Document source:
________________

L’invisibilité dans notre société « liquide », terme emprunté à Zygmunt Bauman, est la traduction concrète de la disparition des structures traditionnelles, la famille, les partis, les syndicats, les églises, les associations. Elles sont progressivement devenues inutiles. Leur rôle protecteur a été transféré à des services spécialisés de l’État. Chaque personne, pardon, chaque individu se retrouve dans un monde abstrait, souvent informatisé et incompréhensible.

Notre enquête interroge les limites de l’État-Providence. Ce dernier protège certes mais, dans le même temps, isole et conduit à l’apparition d’une société nouvelle. La fameuse lutte entre deux classes antagonistes a cessé faute de combattants. L’invisibilité est l’expression d’un nouveau rapport de force politique. La lutte politique devient souterraine, à l’abri des rites et forums traditionnels. Elle se déploie sur les réseaux sociaux qui permettent d’exprimer de nouveaux besoins de respect, de dignité, de reconnaissance. De nouveaux besoins apparaissent. La crise du covid-19 confirme ainsi notre diagnostic et conforte les propositions que nous avons formulées.

Nous vous livrons ci-dessous la synthèse courte de notre Rapport. Vous y découvrirez notre définition de l’Invisibilité et nos trois propositions.

Rendez-vous au 1er semestre pour sa publication intégrale.

________________

Données de l'exercice:
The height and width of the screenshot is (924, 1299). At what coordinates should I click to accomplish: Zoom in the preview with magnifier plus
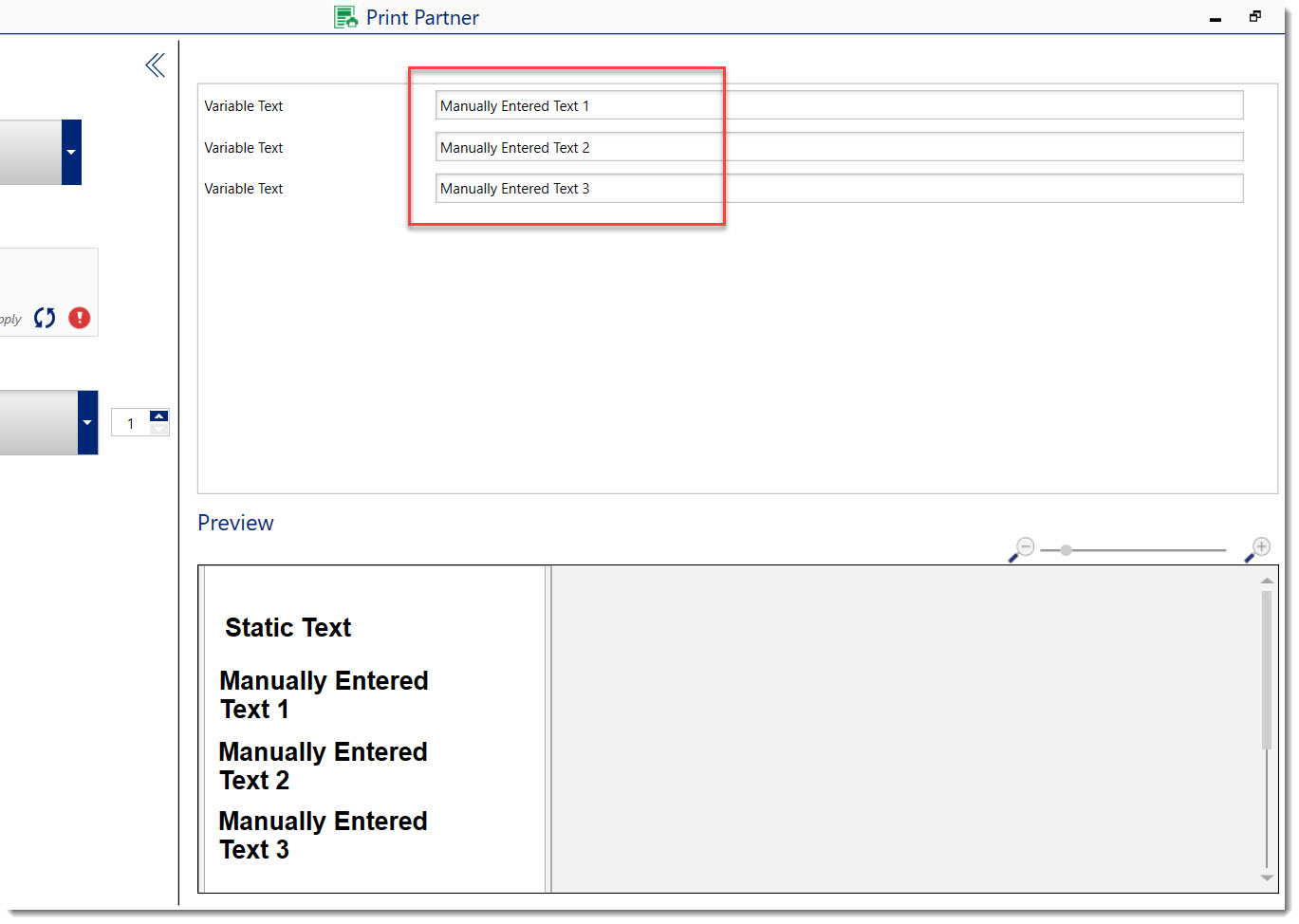1258,549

________________

Répondez aux questions suivantes d'après le texte sur l'invisibilité.
(a) À qui le rôle protecteur des structures traditionnelles a-t-il été transféré ?
(b) Où se déploie la lutte politique devenue souterraine ?
(c) À quel moment la publication intégrale du Rapport est-elle annoncée ?
Les données ne jouent aucun rôle ici.

(a) À des services spécialisés de l'État.
(b) Sur les réseaux sociaux.
(c) Au 1er semestre.